Critics, however, deny the existence of Stendhal syndrome, but interpret it simply as a neurosis and accuse the eponym of having mixed psychopathological symptoms with anecdotal observations. Although travel physicians are more inclined to take the disorder seriously, it is by no means recognized as an independent clinical picture. [8]

Magherini does not dispute this: «I have not made any diagnostic or therapeutic discovery.I wanted to point out the psychoanalytic meaning of travel.» [9] She has even continued on this trail: In her new book «I fell in love with a statue. Beyond Stendhal Syndrome», she exemplifies what Michelangelo’s «David» does to the soul household of admirers.

Many differential diagnoses come into question

It is obvious that many influences can explain the collapse à la Stendhal: For years, one has saved for Florence, informed in advance about every detail of the fabulous art treasures. High expectations. Then you squeeze into crowds – over 4 million visitors annually – through the city of dreams. 40 degrees in the shade, the jet lag is still in the bones or the sleepless night on the worn hotel mattress. Standing in line, dehydrated, falling blood sugar levels, unfamiliar food, perhaps traveler’s diarrhea. In the Uffizi Claustrophobi and bad air.In any case, every journey is a state of emergency, an uprooting from the familiar environment. «These are certainly all factors,» Magherini admits, «but the core is something else. Art succeeds in making us feel something that we have never expressed and never known.» [6]

In this respect, it is not surprising that the idea of the power that art can emanate unfolds considerable fascination. Travel guides about Florence mention Stendhal’s syndrome, press articles have spread it to the public, writers and filmmakers have knitted their stories around the motif[8], leaflets in hotels in the Tuscan city warn against aesthetic oversaturation. [6]

Other cities emulate Florence

(According to popular) scientific reports, similar phenomena are now haunted by other tourist magnets: Pilgrims suffer from the Jerusalem syndrome with the delusion of being a saint from the Bible, Jesus, Mary or none other than God[10], Paris syndrome travelers especially from Japan, when they find themselves — instead of being ensnared by romance and love — in a big city juggernaut. [11] The diagnosis «Venice syndrome» goes back to a study according to which foreigners repeatedly commit suicide in the lagoon city — inspired by Thomas Mann’s novella «Death in Venice». [12]

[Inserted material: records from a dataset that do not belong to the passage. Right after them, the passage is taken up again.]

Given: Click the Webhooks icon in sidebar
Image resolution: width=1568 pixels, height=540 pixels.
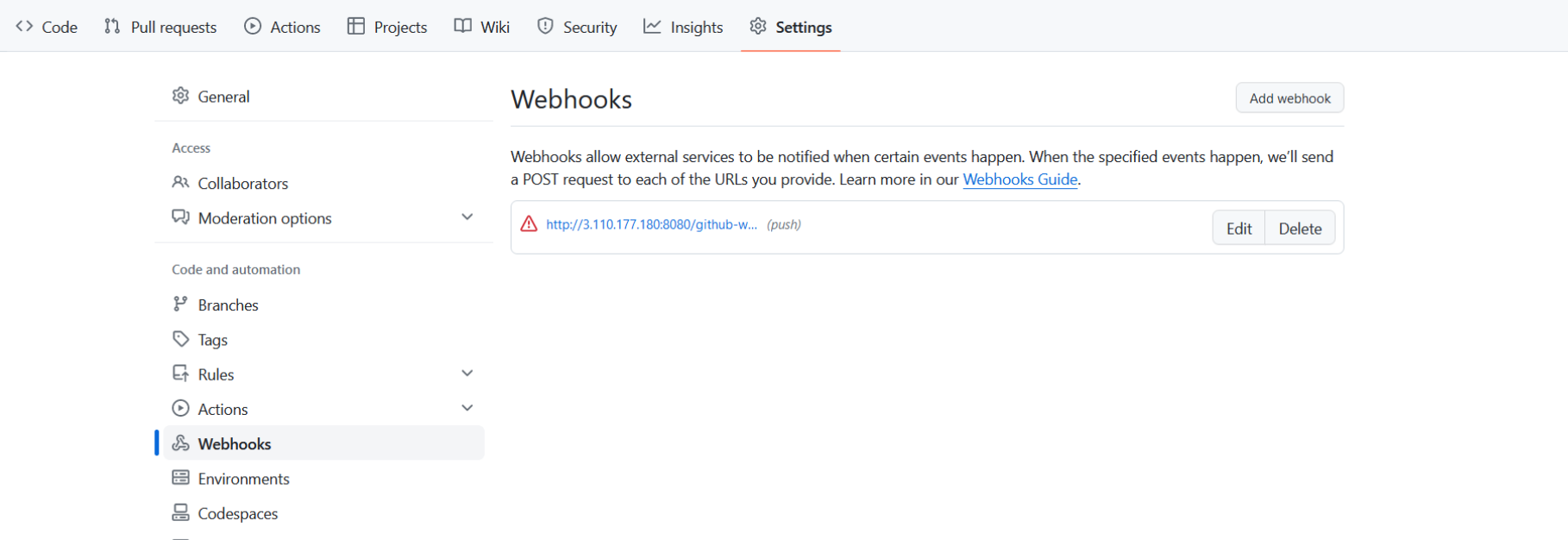Looking at the screenshot, I should point(180,443).
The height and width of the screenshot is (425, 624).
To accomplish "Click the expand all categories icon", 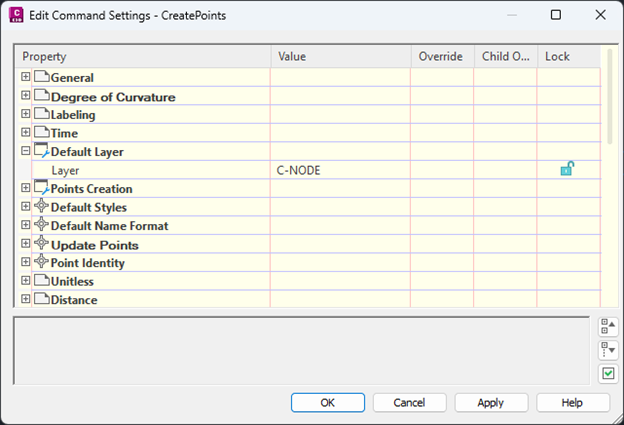I will point(607,327).
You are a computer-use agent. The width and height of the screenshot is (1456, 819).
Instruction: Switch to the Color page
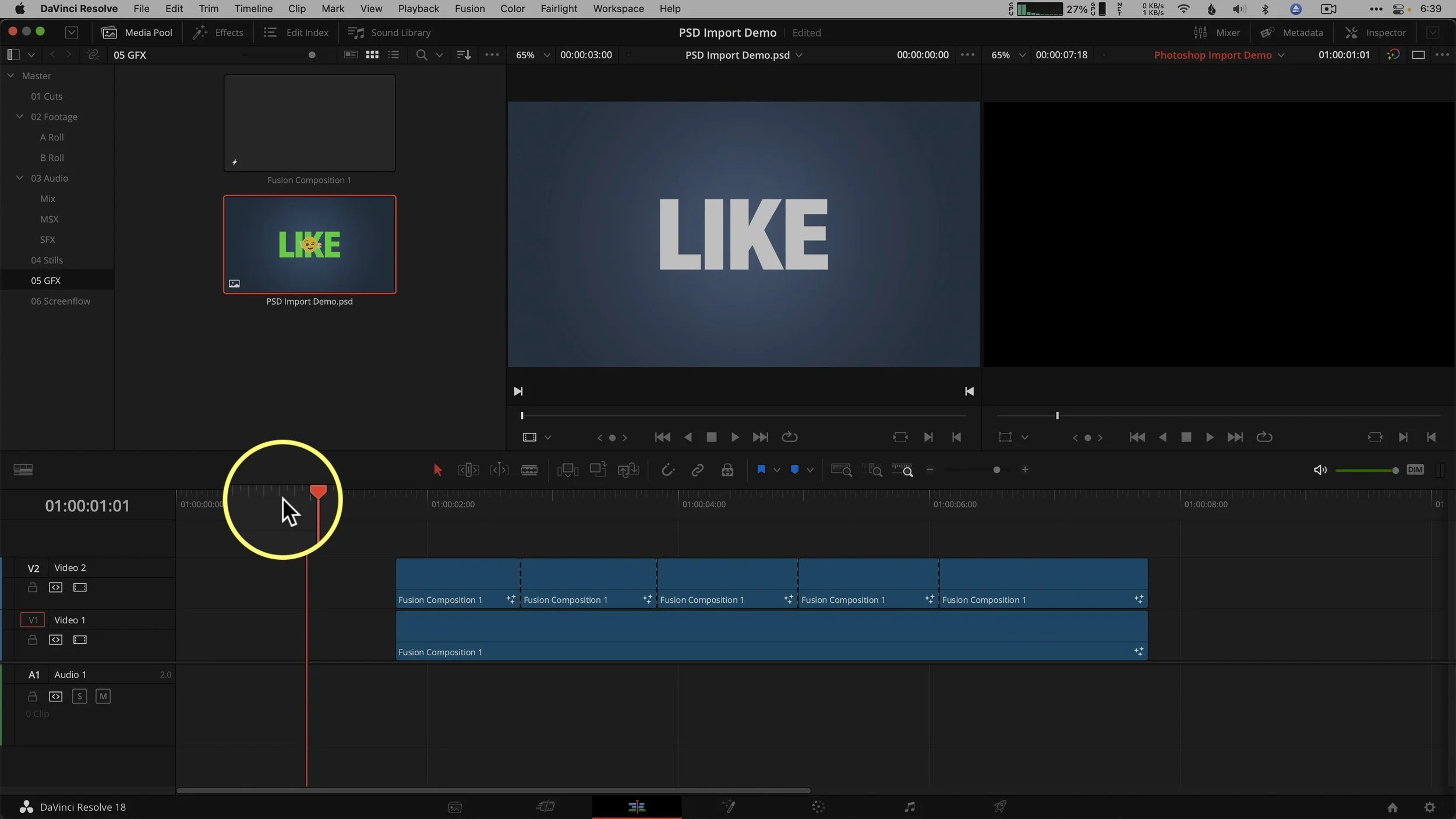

The enthusiasm for the land where the lemons bloom and overwhelming feelings when educational travelers really stand in front of golden oranges, myrtle and marble images have tradition.At least since the novel «A Sentimental Journey Through France and Italy» by the writer Laurence Sterne from 1768, intellectuals have embarked on a grand tour to search for the land of the Italians with their souls.

Goethe’s «Italian Journey» is legendary, although he sacrificed Florence only three hours on the way there out of impatience to finally reach Rome: On 23 October 1786 at 10 o’clock in the morning «we came out of the Apennines and saw Florence lying … The Boboli pleasure garden … I just went through, so the cathedral … das Baptisterium». Stendhal-worthy experiences only seize him in Rome: «In other places you have to seek out the important, here we are overpressed and overcrowded by it.» On the return journey, he dedicates a few days to the city on the Arno, but notes, for example, on 6 May 1788 only prosaically: «seen almost everything that Florence contains in terms of art». [13]

For a despiser, Rome is a «gigantic joke»

More than cool, however, remains the rebellious pop writer Rolf Dieter Brinkmann. [14] With «Rom, Blicke» he sets a counterpoint against all art smuggle in the 1970s: There «the impression of a dirty neglect was considerably prolonged …maybe I still had remnants of an old idea in me that a cosmopolitan city like Rome would be sparkling, bizarre, dazzling and also dangerous for the senses — ‘I too in Arcadia!’ wrote Göthe … Meanwhile, this Arcadia … has become a kind of limbo … You would have to do it like Göthe, the idiot … He admires every little cat and gets himself into the talk.»